# Club still active?



## AquaCamp (May 31, 2010)

Website shows last meeting was in January. Auto responder confirmed same thing.



> Date: Sunday, January 31, 2010
> 
> Time: 1:00 PM
> 
> ...


I was hoping to go to the next meeting, but it doesn't look very promising...

Anyone know of active aquarium plant clubs in North Texas?


----------



## fishyjoe24 (May 18, 2010)

I heard it dies down during the summer because of people going on vacations etc etc, then it picks up again in aug.


----------



## MacFan (Jul 30, 2006)

We're still around, but as fishyjoe24 said, meetings aren't always every month. Typically they are organized and advertised in the forum, I don't know who handles the auto-responder. There isn't really a lot of formality to it.

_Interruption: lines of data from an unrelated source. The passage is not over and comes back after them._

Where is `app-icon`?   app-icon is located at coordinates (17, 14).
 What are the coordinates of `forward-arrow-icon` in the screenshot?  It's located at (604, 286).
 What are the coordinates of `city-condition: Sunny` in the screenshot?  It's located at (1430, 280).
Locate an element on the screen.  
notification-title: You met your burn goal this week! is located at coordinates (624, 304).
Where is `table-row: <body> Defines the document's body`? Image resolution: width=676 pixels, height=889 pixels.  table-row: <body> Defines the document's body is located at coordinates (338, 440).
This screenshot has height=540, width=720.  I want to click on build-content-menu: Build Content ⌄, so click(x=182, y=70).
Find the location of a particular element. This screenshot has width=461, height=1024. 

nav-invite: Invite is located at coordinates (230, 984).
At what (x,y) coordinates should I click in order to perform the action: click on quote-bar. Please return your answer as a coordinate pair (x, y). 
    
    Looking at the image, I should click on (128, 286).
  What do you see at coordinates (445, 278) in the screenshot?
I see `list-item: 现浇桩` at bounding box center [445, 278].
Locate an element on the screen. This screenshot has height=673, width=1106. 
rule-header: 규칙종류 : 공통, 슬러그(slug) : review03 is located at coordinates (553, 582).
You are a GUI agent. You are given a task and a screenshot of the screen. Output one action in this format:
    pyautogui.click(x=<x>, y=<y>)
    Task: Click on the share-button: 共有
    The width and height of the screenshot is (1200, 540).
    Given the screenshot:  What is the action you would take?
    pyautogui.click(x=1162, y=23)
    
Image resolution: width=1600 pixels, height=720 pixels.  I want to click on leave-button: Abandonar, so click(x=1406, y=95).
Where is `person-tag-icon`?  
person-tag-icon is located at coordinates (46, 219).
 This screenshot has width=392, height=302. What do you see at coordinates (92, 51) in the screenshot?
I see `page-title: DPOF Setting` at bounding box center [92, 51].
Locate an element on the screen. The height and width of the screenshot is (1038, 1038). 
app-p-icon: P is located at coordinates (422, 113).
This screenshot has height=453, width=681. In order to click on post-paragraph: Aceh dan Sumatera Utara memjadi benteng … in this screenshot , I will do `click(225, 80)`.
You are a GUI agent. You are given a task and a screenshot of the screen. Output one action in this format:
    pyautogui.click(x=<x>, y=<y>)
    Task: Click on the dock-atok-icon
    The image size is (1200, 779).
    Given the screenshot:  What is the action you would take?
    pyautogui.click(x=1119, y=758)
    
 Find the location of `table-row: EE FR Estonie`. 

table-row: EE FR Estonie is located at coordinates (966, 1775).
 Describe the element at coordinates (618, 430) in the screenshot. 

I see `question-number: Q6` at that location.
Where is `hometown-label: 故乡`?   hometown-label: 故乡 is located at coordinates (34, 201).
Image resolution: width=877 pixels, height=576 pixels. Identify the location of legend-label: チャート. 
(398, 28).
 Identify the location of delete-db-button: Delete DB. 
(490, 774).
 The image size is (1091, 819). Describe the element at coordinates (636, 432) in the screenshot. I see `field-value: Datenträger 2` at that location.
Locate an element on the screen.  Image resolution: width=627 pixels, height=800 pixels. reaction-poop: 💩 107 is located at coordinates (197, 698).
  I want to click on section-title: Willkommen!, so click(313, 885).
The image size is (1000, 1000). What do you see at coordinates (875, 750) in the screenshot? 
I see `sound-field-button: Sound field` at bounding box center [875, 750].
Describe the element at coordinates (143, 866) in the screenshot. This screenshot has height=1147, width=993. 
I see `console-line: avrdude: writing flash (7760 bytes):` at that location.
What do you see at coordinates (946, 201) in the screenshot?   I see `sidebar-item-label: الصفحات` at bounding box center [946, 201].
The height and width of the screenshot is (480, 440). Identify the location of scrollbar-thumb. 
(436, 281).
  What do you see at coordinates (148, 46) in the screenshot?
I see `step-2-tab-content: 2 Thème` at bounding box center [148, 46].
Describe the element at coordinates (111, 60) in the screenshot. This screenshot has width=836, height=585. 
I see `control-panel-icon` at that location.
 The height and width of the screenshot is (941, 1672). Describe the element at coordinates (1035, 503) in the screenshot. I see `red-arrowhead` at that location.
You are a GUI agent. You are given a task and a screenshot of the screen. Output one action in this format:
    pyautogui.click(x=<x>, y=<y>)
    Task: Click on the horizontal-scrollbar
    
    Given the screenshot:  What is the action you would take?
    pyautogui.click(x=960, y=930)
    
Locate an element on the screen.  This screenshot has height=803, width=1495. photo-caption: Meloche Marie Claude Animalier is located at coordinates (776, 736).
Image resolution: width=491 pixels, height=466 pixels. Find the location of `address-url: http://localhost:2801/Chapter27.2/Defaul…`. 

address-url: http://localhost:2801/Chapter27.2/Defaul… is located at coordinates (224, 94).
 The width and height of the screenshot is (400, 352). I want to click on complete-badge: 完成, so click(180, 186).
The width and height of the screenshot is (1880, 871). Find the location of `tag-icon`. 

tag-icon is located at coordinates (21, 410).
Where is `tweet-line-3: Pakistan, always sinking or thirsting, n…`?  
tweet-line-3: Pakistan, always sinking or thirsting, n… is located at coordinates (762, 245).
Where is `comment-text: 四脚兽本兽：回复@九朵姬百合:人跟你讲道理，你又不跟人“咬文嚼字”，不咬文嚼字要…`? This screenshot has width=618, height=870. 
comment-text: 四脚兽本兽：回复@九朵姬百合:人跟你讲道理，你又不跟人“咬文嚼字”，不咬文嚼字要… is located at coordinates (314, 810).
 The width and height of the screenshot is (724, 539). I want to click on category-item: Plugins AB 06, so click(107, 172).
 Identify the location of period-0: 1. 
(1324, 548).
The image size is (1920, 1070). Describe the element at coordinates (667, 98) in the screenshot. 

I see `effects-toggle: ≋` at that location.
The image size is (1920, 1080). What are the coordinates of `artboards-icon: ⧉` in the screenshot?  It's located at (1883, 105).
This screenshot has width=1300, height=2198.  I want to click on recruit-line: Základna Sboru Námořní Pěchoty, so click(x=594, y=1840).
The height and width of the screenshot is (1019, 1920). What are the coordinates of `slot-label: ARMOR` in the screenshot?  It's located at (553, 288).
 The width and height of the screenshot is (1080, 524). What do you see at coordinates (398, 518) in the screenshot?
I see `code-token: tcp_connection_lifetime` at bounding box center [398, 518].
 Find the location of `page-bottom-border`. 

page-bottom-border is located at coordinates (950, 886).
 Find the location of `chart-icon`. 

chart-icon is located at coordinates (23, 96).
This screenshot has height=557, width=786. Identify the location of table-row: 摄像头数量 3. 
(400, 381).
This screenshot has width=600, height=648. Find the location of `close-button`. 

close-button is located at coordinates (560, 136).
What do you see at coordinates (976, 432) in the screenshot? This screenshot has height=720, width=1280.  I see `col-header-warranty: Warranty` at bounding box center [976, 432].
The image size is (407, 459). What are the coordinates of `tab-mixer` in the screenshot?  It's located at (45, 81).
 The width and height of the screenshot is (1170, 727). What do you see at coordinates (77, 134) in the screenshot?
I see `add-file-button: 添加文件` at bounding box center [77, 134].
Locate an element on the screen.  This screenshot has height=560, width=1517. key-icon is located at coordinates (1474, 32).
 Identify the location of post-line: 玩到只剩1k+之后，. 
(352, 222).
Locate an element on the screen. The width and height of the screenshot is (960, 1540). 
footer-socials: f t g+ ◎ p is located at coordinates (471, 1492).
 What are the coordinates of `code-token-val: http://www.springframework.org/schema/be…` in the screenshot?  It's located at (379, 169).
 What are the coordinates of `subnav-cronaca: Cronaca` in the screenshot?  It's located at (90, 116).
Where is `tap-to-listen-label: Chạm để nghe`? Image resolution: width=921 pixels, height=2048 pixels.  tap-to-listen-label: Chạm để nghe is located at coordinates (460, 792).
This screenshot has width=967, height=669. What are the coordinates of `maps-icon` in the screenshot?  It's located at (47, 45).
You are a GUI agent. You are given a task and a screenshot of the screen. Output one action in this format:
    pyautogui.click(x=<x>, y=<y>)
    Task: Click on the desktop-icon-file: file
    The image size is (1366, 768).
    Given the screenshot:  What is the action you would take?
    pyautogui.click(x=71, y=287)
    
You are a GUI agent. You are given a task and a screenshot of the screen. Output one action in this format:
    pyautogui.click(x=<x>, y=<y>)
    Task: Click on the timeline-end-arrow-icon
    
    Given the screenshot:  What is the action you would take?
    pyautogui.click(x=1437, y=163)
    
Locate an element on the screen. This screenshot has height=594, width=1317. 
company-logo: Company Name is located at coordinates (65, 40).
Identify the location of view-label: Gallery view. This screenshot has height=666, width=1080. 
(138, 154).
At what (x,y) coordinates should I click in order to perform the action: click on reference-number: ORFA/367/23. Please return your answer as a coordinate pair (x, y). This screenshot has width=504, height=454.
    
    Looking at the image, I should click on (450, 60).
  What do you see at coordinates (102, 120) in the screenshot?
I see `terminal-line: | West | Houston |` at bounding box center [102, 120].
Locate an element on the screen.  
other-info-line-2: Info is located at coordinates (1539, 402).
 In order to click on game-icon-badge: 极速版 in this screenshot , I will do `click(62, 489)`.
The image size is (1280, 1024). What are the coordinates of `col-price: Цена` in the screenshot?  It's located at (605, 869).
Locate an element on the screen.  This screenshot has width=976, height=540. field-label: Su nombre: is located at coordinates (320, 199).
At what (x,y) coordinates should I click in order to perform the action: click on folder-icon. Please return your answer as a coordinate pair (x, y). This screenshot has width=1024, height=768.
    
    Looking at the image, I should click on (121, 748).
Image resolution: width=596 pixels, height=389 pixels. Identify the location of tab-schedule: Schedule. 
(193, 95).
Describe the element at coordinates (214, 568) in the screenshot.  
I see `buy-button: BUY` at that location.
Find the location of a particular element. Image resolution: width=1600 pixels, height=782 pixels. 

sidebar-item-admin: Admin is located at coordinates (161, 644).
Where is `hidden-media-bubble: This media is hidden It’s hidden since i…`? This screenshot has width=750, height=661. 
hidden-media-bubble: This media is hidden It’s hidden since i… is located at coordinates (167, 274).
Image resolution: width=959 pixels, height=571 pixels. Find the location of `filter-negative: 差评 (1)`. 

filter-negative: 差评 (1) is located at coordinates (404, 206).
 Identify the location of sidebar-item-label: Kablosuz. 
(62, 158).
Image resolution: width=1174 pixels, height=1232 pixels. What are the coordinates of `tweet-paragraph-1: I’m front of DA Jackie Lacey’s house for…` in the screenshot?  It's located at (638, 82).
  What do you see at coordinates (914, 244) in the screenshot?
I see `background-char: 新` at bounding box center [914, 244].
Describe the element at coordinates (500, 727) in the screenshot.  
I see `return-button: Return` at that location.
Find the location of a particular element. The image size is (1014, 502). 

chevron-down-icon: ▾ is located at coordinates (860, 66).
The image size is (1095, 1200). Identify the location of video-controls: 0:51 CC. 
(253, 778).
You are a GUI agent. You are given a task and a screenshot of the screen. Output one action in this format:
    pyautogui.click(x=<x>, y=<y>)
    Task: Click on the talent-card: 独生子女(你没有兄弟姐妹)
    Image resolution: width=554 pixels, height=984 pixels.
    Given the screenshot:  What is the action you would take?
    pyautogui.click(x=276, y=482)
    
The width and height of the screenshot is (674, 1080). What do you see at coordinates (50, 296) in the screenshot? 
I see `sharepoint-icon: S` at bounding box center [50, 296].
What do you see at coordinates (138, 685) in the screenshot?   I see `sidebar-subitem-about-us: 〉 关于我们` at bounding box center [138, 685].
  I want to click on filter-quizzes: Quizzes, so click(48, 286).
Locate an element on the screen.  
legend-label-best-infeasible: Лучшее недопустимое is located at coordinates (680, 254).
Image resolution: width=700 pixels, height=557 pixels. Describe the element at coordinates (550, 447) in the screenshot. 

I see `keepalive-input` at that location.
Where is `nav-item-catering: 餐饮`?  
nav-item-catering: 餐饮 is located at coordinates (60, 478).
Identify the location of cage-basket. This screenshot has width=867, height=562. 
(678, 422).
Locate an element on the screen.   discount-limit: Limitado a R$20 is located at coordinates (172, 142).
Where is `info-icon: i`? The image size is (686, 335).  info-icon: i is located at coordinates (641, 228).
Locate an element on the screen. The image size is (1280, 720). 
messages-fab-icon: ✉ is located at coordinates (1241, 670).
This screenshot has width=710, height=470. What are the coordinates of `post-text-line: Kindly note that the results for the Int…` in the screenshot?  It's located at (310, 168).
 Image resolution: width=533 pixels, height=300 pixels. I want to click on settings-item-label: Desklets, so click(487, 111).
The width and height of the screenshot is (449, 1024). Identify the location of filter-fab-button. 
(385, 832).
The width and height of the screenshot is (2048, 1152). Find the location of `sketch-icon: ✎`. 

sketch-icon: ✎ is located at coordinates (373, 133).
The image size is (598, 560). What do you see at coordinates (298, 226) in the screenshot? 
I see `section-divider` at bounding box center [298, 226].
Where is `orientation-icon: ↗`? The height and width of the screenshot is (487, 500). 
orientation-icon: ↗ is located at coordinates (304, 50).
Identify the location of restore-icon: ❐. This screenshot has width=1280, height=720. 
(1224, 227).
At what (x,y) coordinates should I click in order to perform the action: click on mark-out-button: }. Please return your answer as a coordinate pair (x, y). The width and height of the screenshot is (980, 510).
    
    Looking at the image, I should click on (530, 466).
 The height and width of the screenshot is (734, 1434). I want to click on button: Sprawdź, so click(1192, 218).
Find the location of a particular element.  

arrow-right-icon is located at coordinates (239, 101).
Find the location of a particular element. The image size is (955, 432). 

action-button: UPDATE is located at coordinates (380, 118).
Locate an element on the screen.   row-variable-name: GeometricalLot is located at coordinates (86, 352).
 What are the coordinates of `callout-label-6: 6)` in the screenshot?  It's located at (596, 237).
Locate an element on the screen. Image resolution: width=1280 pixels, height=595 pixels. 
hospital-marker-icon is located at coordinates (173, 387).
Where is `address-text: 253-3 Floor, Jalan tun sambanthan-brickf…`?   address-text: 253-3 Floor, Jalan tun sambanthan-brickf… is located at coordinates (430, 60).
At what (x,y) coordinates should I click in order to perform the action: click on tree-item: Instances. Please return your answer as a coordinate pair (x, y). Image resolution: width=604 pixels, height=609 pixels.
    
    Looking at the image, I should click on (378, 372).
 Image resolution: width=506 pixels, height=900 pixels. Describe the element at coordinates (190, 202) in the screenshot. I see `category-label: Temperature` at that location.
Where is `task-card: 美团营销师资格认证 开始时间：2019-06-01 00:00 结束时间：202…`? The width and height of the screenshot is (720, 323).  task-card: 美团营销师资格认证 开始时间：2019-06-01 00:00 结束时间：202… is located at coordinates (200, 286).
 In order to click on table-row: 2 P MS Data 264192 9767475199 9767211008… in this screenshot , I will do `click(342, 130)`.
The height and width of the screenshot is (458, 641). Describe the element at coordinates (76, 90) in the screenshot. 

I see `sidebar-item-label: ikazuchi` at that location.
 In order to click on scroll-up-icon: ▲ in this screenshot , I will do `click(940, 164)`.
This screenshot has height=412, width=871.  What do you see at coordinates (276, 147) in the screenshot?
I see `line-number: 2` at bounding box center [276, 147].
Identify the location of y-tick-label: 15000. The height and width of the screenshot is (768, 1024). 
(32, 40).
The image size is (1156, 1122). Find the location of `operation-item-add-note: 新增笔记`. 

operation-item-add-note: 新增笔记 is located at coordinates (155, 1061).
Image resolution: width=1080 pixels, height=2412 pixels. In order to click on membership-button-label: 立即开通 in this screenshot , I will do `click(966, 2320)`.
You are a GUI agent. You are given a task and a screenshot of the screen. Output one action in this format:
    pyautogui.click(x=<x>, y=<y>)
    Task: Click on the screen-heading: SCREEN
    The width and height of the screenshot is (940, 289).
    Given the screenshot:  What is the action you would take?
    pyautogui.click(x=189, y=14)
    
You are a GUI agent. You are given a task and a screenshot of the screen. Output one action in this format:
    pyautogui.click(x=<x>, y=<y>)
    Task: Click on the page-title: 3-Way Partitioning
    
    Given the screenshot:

If you'd like to have a meeting and none is pending, then pick a location (ideally your place, we like to see each others tanks), and advertise it here. People will come. Provide two weeks notice. Weekend afternoons are best. 

Michael


----------



## Tex Gal (Nov 1, 2007)

I think everyone has just been really really busy lately. I know I have. I've hardly even been on the forum. Nikolay is the president of the club. Maybe give him a pm or a call. Maybe he's just needing a little help....


----------



## fishyjoe24 (May 18, 2010)

Tex Gal said:


> I think everyone has just been really really busy lately. I know I have. I've hardly even been on the forum. Nikolay is the president of the club. Maybe give him a pm or a call. Maybe he's just needing a little help....


Thanks, speaking of nikolay is pedro(spelling?) his brother or is pedro just a friend?


----------



## Vivarium Concepts (Sep 6, 2006)

*I don't think Pedro is related to Nikolay.
*


----------



## kimcadmus (Nov 23, 2008)

Nikoand Pedro are just friends and run http://www.invertzfactory.com/ together


----------



## fishyjoe24 (May 18, 2010)

kimcadmus said:


> Nikoand Pedro are just friends and run http://www.invertzfactory.com/ together


HI Kim, Thanks. that is the answer I wanted, 2-3 years ago some one told me about invertzfactory and said niko and pedro where brothers.


----------